Of all the fears discussed in the financial community these days, worries over China’s expansion loom large. The government in Beijing has revised down its growth expectations to 7% to 8% a year from the old, breakneck pace of 10% to 12%.

Private groups, such as the American Chamber of Commerce in China, have made similar downward adjustments in their expectations. Meanwhile, concerns about a burst Chinese real estate bubble cast doubt on even the reduced growth expectations, not the least because they call to mind America’s troubles of 2008-2009. Though there is good reason to anticipate a slowdown in the pace of Chinese growth, it would be a mistake to exaggerate the risks, and especially to do so by drawing easy parallels to America’s real estate debacle.
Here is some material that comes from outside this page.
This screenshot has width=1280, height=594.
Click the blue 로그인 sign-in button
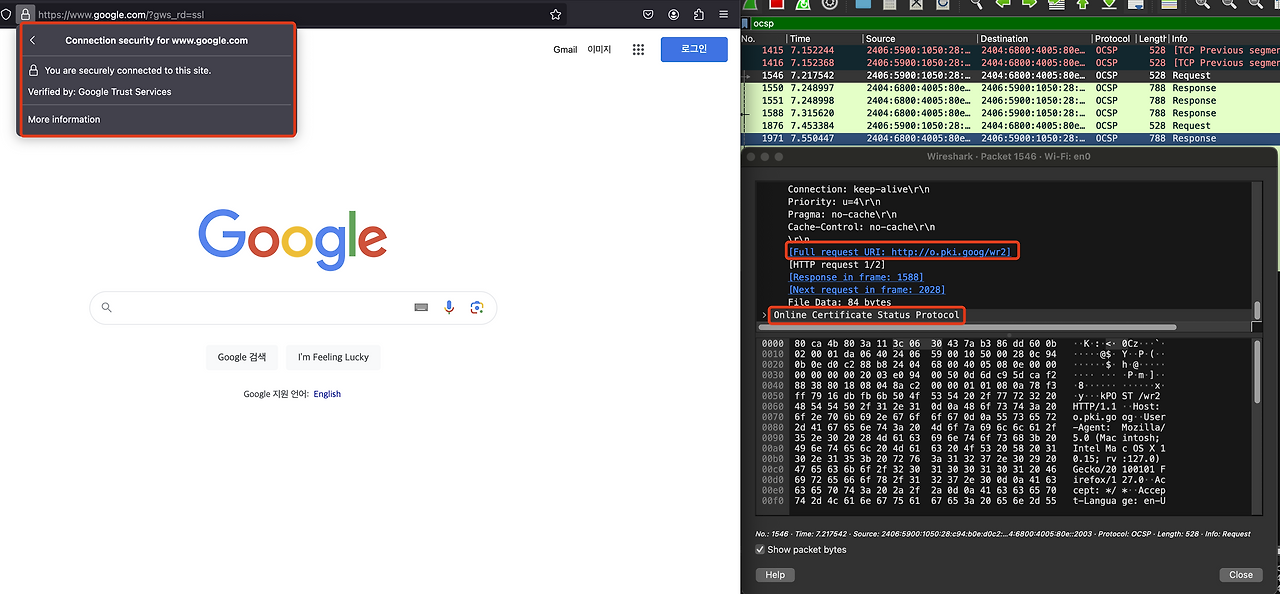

The most immediate reason to look for a growth slowdown is last year’s monetary restraint. In 2011, China tightened policy in response to increasing inflationary pressures. Consumer prices for a while rose at an annual rate of almost 7%, up from 3% in 2010. To forestall the inflationary momentum, the country’s central bank, the People’s Bank of China (PBC), drained liquidity from the system, raising its benchmark lending rate five times for a total of 125 basis points, increasing the reserves required of its banks six times, to 21.5% of deposits, and using guidelines to restrain lending in specific sectors, most notably autos and real estate.